フェルディナンド・マルコス・ジュニア大統領とカナダのマーク・カーニー首相は、2026年7月2日にバンクーバーで行われた会談において、両国の二国間関係を戦略的パートナーシップへと格上げした。両首脳は、エネルギー、労働、観光、文化に関する協定の調印に立ち会い、南シナ海の問題についても協議した。
マルコス大統領は二国間会談後の共同記者会見で、関係の格上げを発表した。同大統領は、両国が外務大臣に対し、共有の公約に向けた行動計画を作成するよう指示したと述べた。
マルコス大統領は、南シナ海におけるルールに基づいた秩序を支持し、2016年の仲裁裁判所の裁定を最終的かつ法的に拘束力のあるものとして認めるカナダの姿勢に謝意を表した。また、違法漁業対策を支援するカナダの「ダーク・ベッセル検出プログラム(Dark Vessel Detection Program)」を歓迎した。
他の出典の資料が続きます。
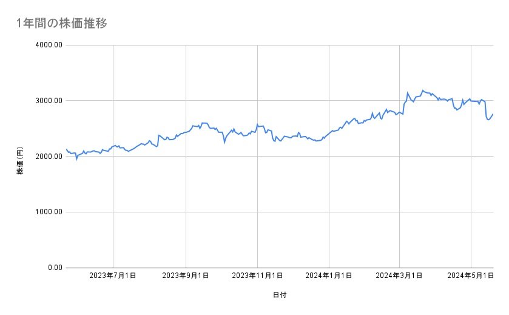
Task: Click the 2024年5月1日 date label
Action: click(471, 276)
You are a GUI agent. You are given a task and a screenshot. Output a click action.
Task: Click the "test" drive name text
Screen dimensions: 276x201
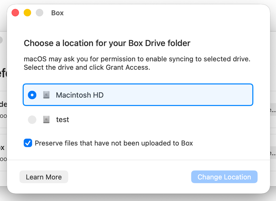(63, 120)
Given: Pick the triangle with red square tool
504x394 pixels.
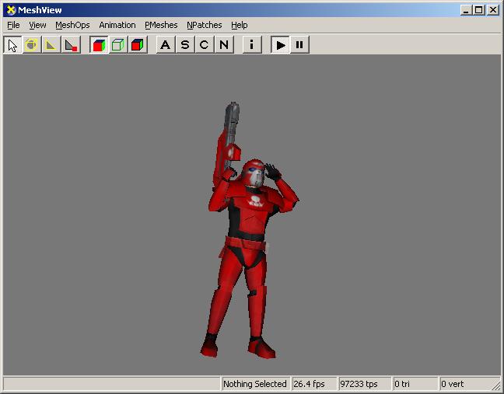Looking at the screenshot, I should pos(71,44).
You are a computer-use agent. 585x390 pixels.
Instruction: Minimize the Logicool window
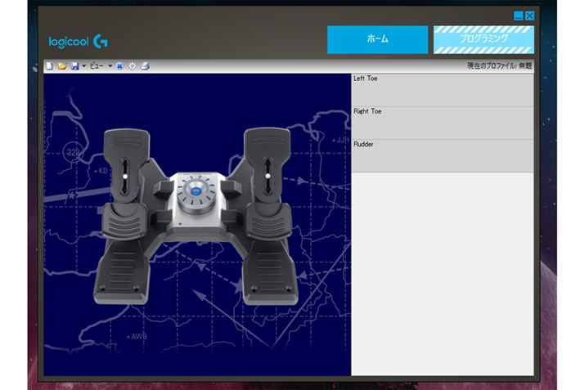tap(519, 16)
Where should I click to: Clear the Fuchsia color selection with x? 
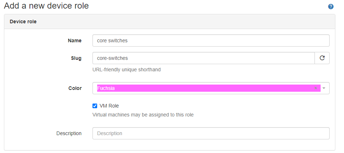pos(316,88)
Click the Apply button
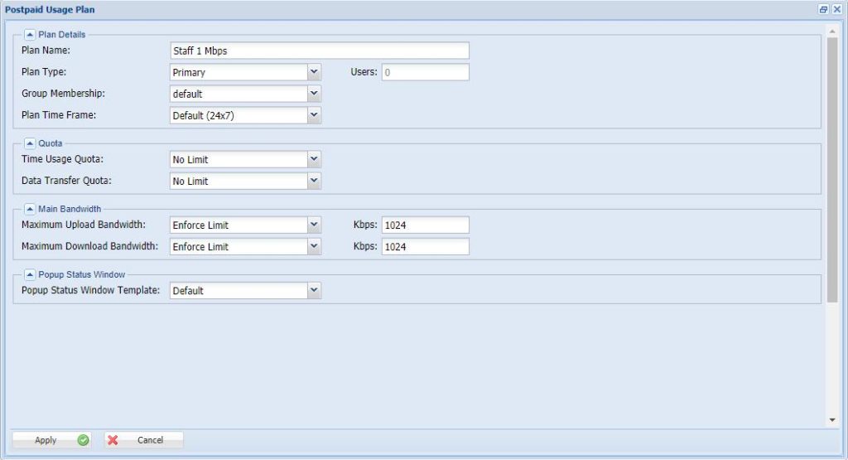The image size is (848, 460). point(51,440)
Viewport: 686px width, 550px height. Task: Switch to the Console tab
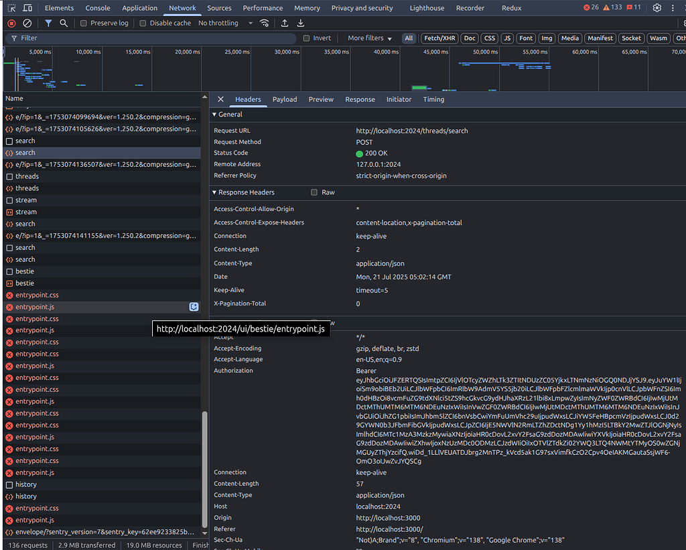pyautogui.click(x=98, y=8)
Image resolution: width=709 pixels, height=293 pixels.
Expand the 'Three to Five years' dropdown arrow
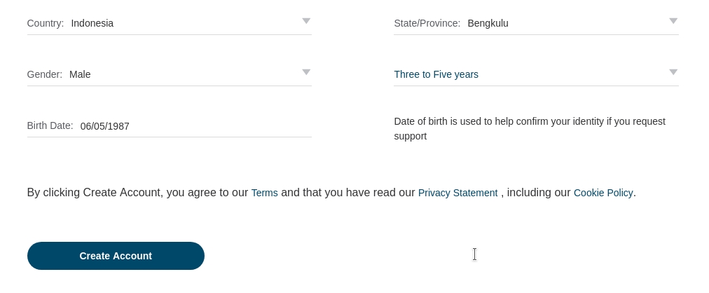[673, 72]
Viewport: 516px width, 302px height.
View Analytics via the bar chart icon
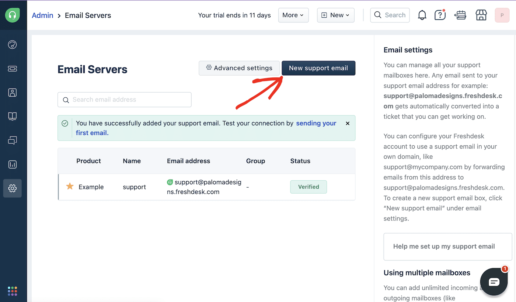coord(12,164)
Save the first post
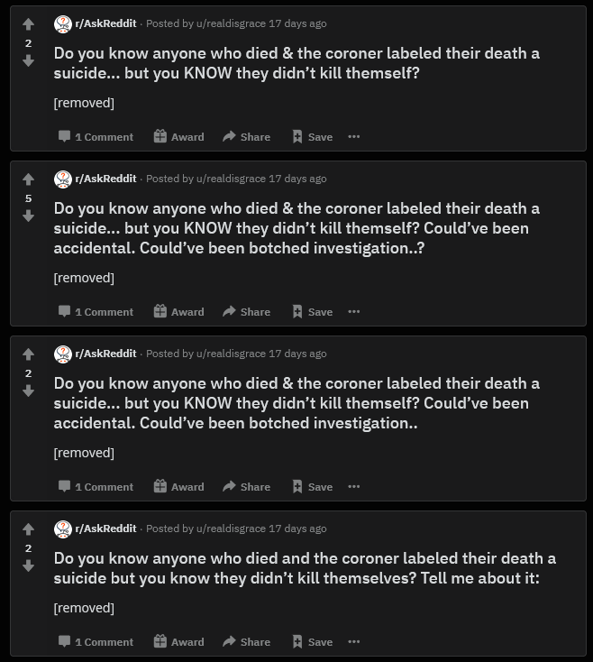The height and width of the screenshot is (662, 593). click(x=312, y=137)
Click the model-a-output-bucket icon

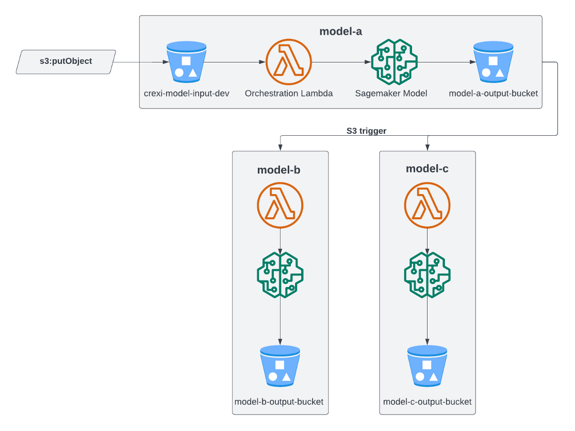[494, 62]
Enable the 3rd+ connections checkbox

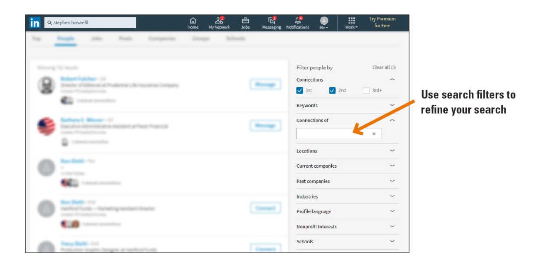click(x=366, y=91)
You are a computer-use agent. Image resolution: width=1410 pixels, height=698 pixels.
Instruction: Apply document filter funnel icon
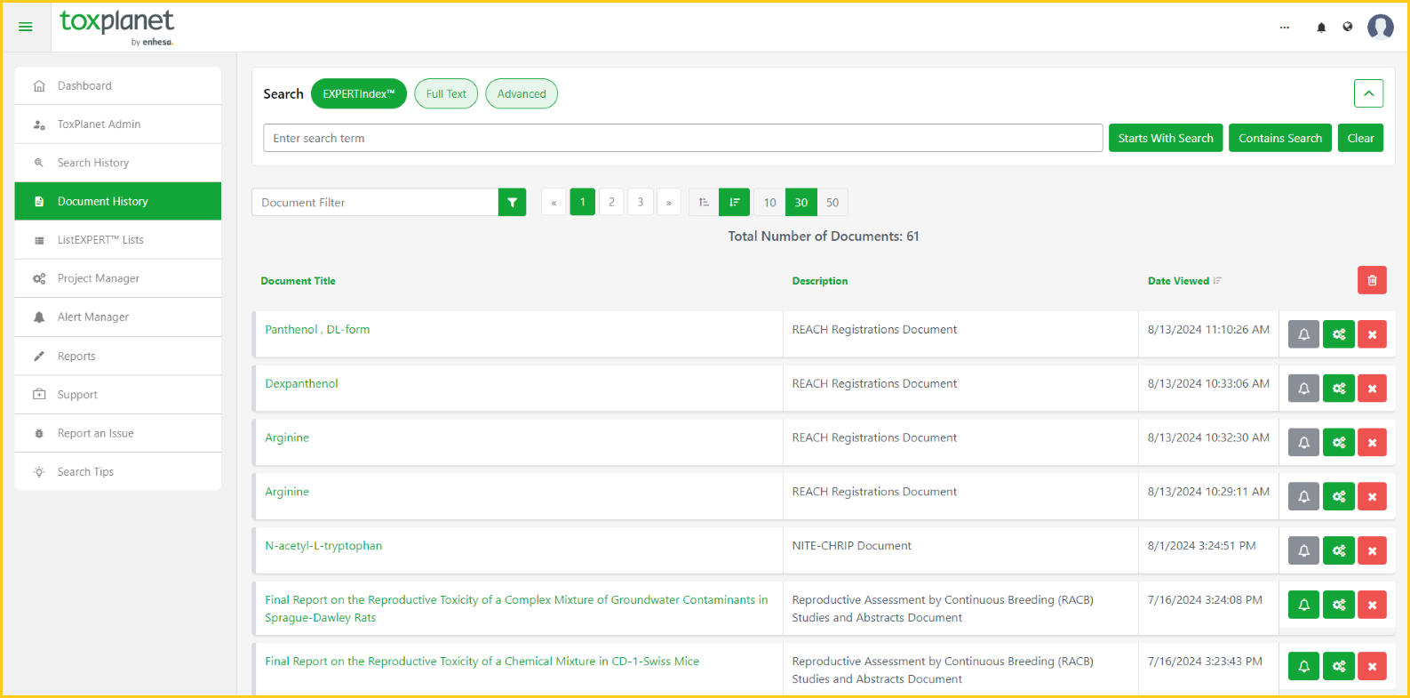[513, 203]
両首脳は、エネルギーと天然資源に関する共同宣言、観光に関する覚書(MOU)、2026年から2031年までの文化協力に関する覚書、そして労働と移住に関する共同宣言の調印に立ち会った。カーニー首相は、より緊密な軍事協力を可能にするため、カナダが近いうちに「訪問軍地位協定(Status of Visiting Forces Agreement)」を批准する意向を明らかにした。
マルコス大統領は、2015年以来初めてカナダを訪問したフィリピンの大統領となった。カナダには、世界で2番目に大きなフィリピン人コミュニティが存在する。